--- START ---

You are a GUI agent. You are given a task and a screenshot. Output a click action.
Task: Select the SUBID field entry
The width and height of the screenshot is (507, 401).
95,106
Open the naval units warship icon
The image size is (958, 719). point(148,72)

--- END ---
--- START ---

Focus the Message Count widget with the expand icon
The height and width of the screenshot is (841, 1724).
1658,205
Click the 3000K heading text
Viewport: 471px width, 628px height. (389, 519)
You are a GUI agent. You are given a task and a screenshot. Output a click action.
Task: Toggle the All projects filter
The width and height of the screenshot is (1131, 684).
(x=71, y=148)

--- END ---

_THE TASK_
Reproduce the material from the line containing "Focus the Message" through the line containing "(x=71, y=148)", including both of those lines.

_TASK RESPONSE_
Focus the Message Count widget with the expand icon
The height and width of the screenshot is (841, 1724).
1658,205
Click the 3000K heading text
Viewport: 471px width, 628px height. (389, 519)
You are a GUI agent. You are given a task and a screenshot. Output a click action.
Task: Toggle the All projects filter
The width and height of the screenshot is (1131, 684).
(x=71, y=148)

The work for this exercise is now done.